Identify every line of the entries below that contains the word "This" with the same capitalization, and copy each of those lines in full.

Word and item position data
———

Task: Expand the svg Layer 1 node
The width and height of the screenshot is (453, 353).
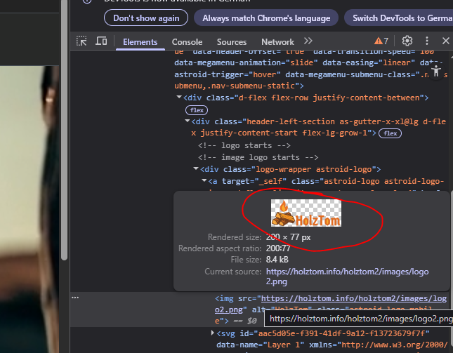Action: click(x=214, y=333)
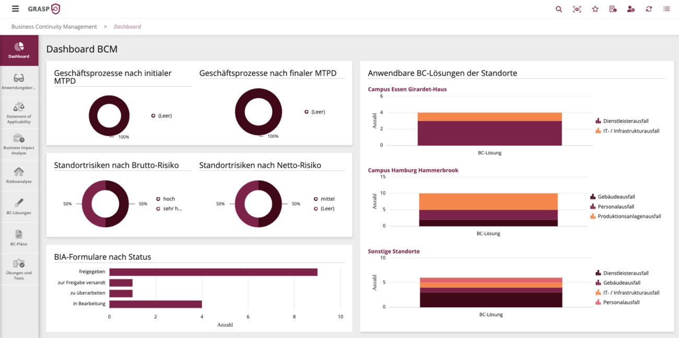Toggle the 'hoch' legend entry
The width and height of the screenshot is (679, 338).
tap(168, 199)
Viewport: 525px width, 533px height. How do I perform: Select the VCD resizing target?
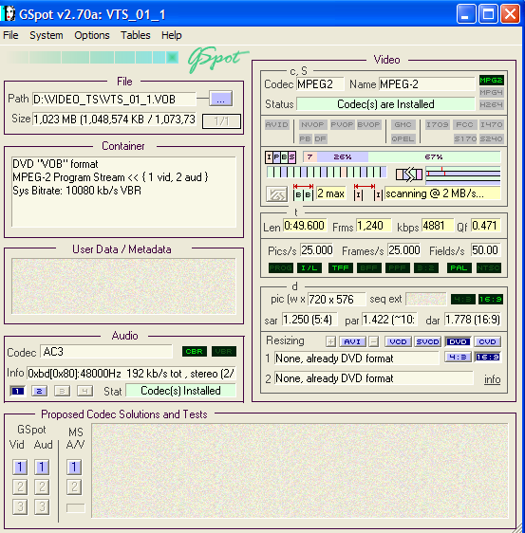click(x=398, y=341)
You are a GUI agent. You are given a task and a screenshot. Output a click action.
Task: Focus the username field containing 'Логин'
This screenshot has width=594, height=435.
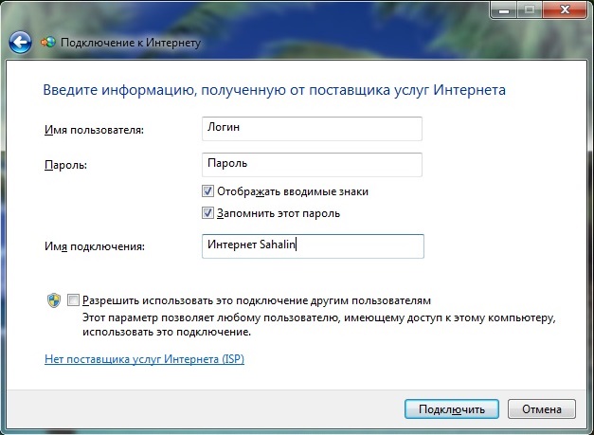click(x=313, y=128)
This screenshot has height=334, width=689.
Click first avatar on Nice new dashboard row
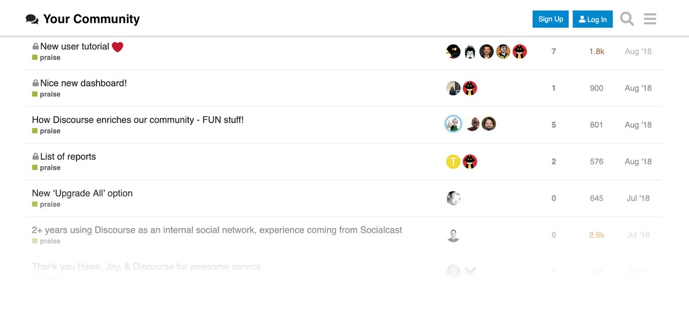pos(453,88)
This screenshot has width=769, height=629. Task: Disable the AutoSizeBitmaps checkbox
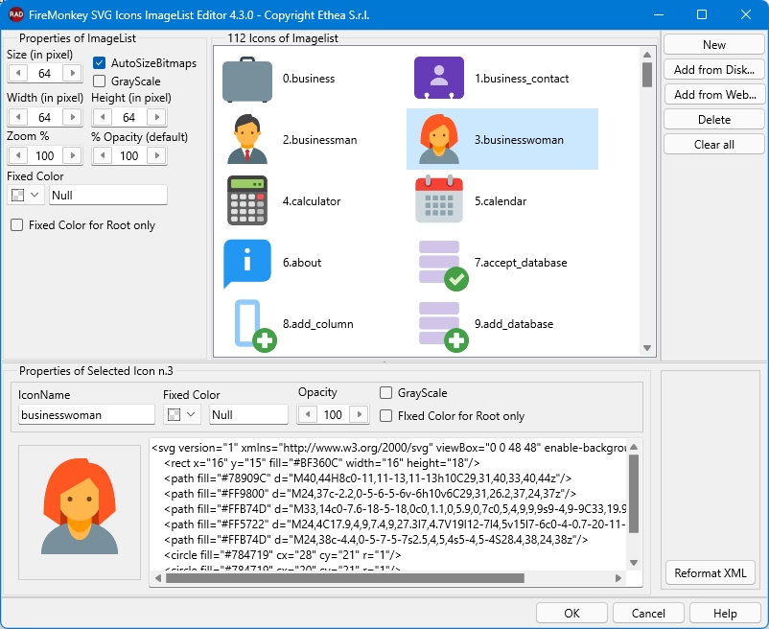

———

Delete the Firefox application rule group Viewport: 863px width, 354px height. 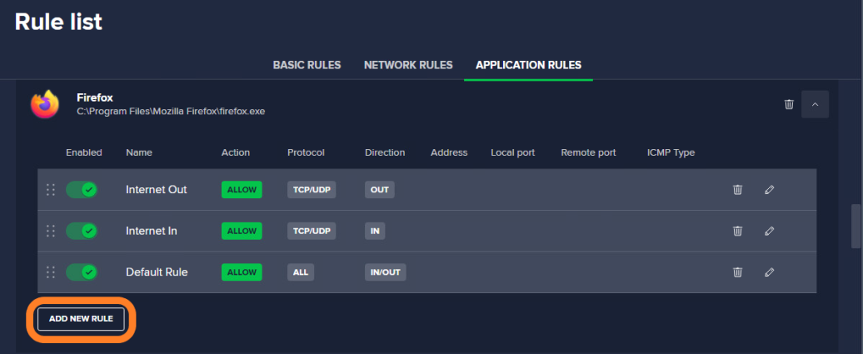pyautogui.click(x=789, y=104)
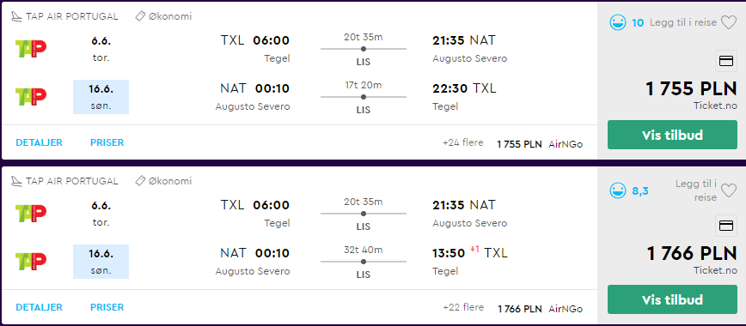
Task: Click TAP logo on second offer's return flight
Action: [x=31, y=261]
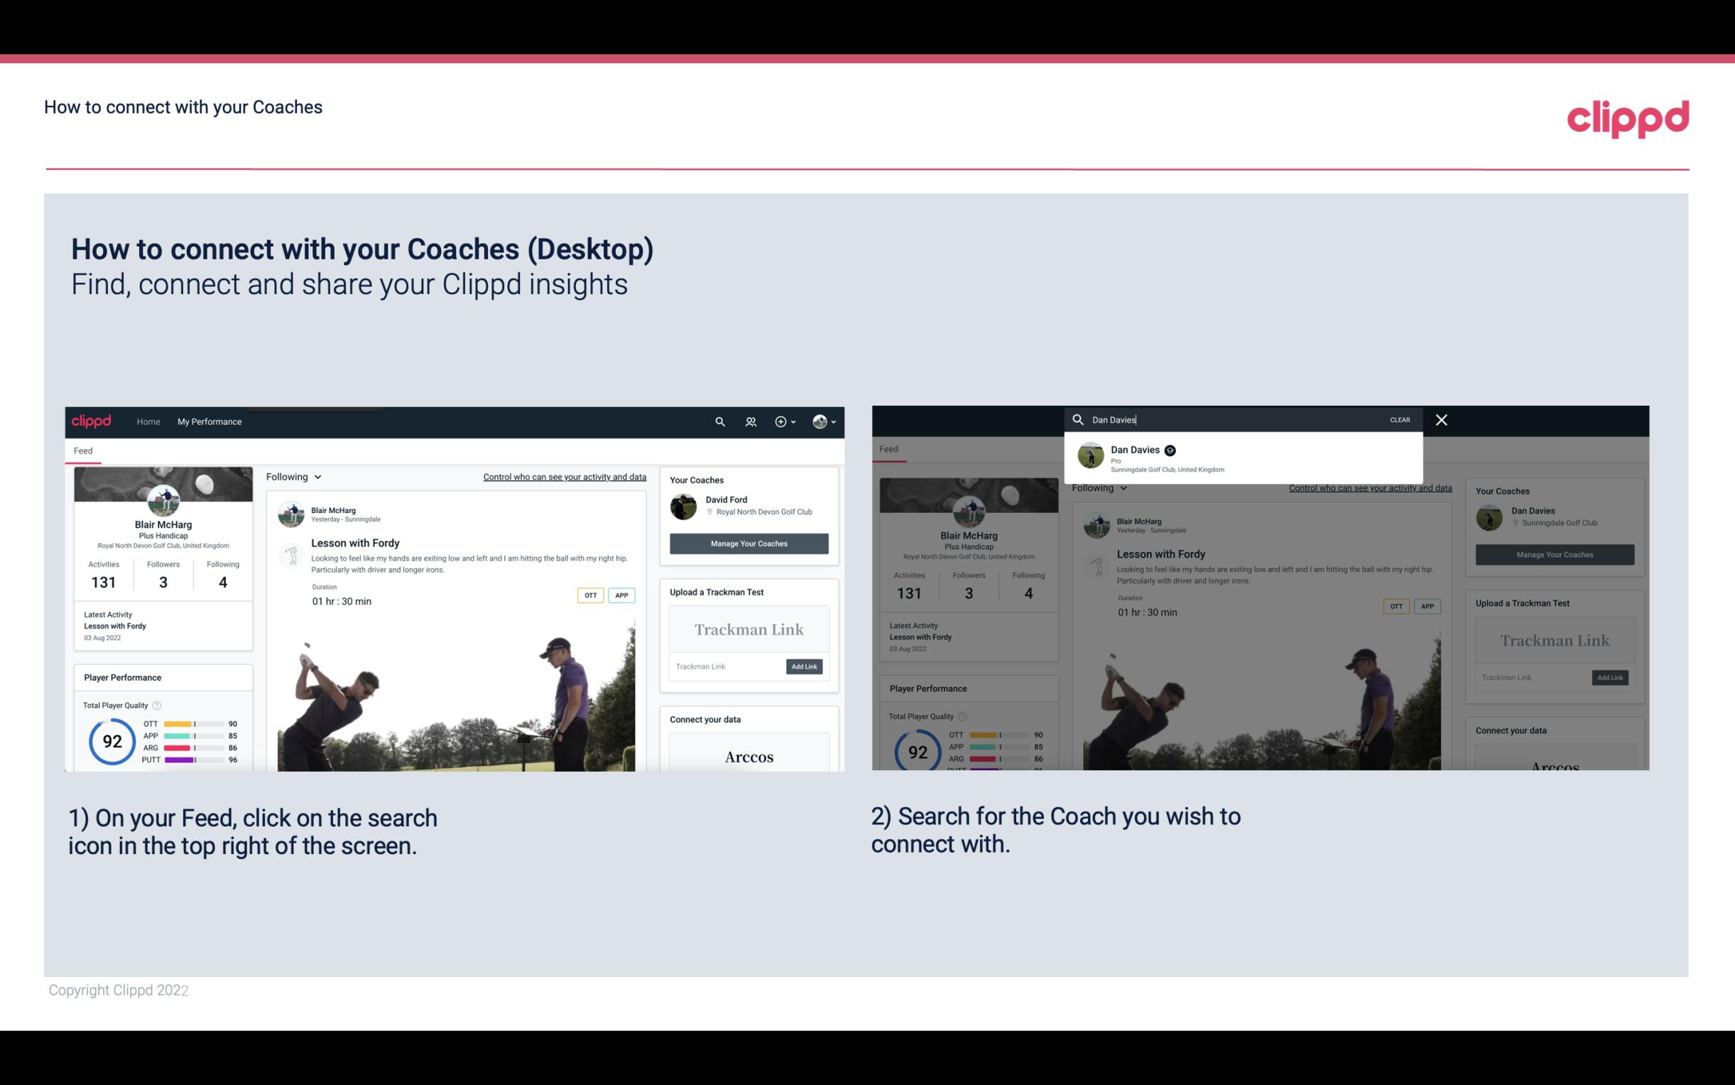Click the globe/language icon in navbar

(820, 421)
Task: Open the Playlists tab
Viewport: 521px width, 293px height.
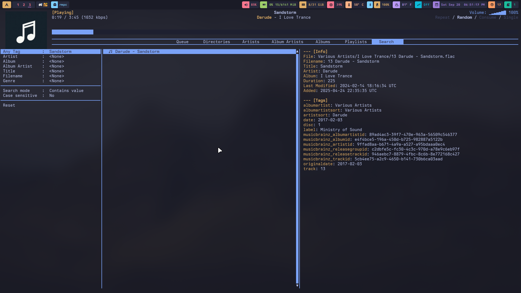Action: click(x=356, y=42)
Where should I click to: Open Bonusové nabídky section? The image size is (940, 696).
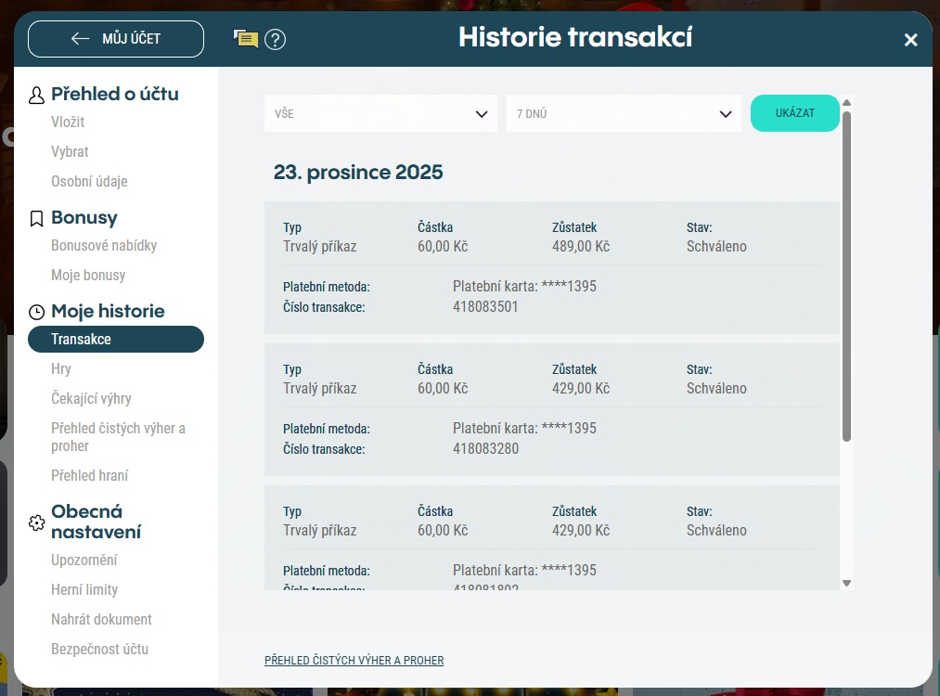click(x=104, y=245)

———

Written response:
This screenshot has width=594, height=435.
This screenshot has height=334, width=689.
This screenshot has width=769, height=629. Task: Disable the AutoSizeBitmaps checkbox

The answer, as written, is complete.